▶ _What you will do_
Could you restate word for word the lines running from the one with "The image size" to the end of the data, both ends included, but without pictures?

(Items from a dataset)
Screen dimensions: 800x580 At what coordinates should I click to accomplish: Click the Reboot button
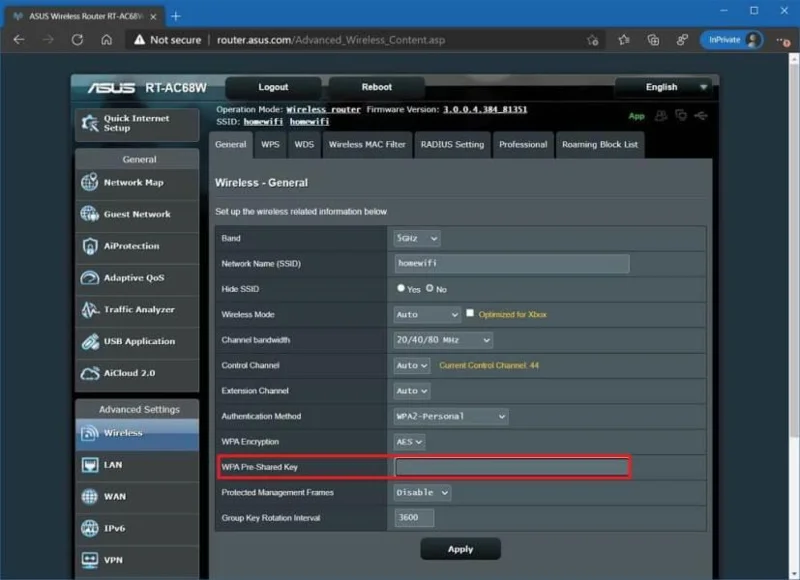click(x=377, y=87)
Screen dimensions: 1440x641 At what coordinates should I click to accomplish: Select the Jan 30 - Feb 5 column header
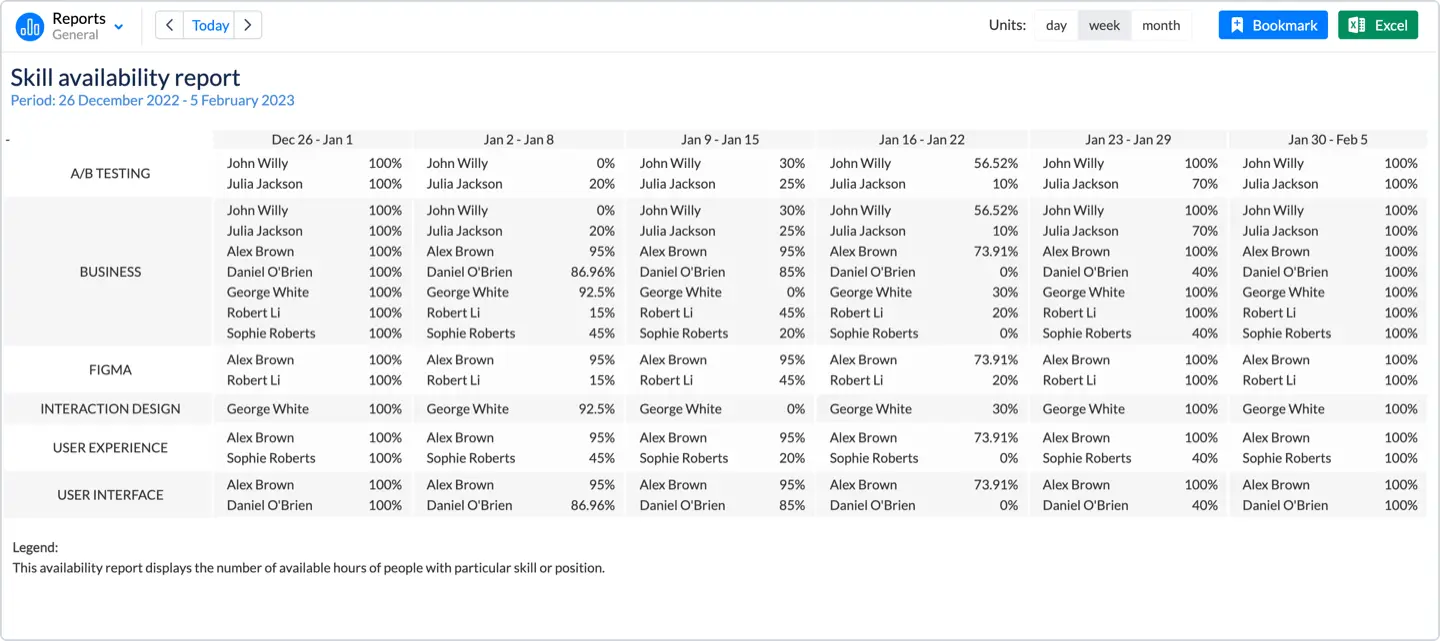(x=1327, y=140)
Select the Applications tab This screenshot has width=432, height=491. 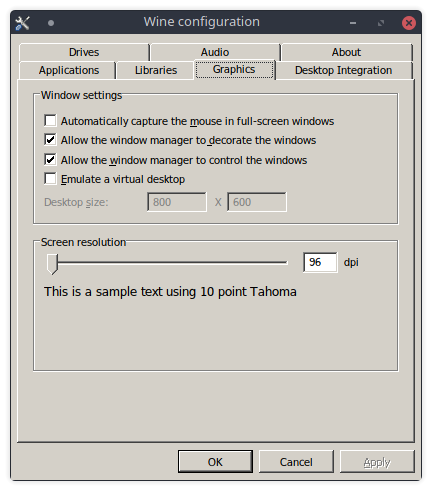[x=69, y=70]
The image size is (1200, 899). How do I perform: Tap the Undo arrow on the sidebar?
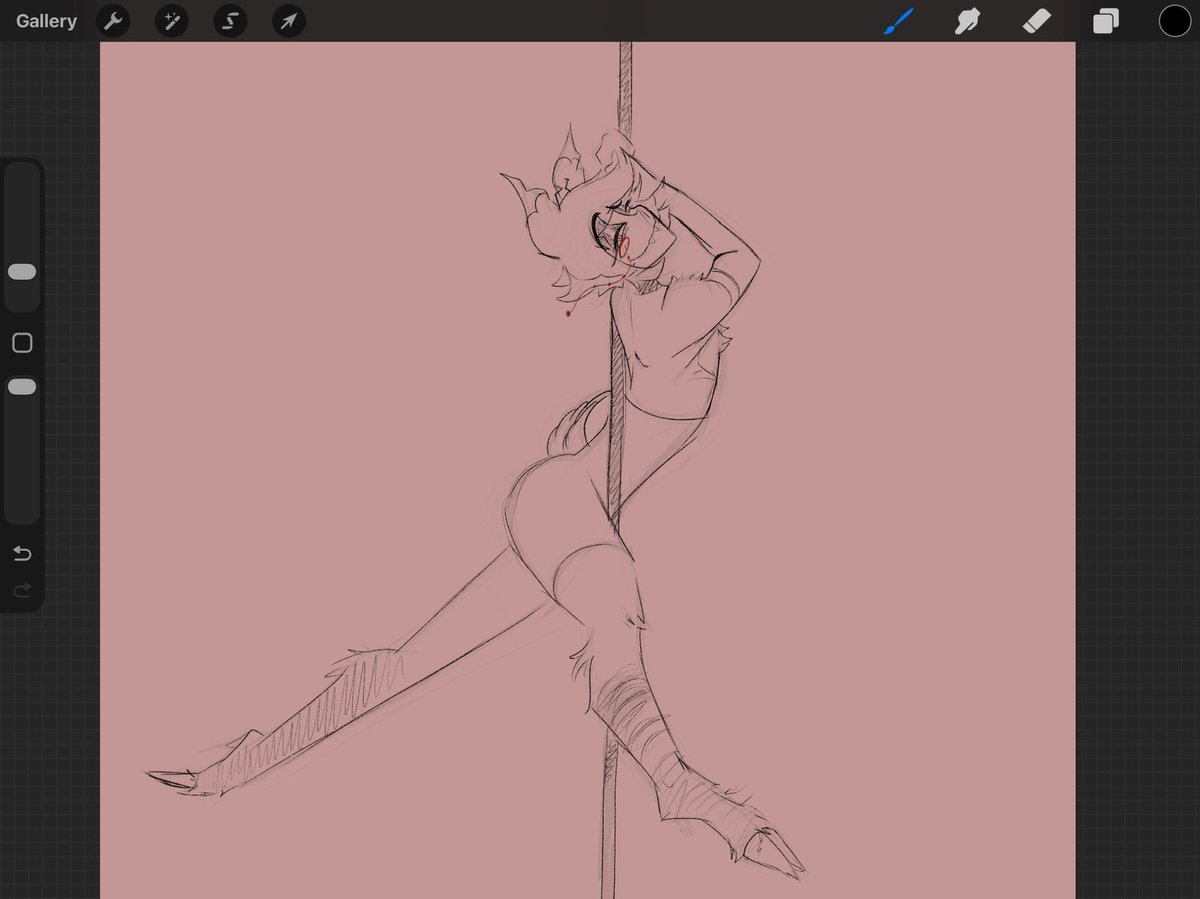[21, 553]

▶ _The completed task_
The image size is (1200, 899). How do I perform: Tap the Undo arrow on the sidebar?
[21, 553]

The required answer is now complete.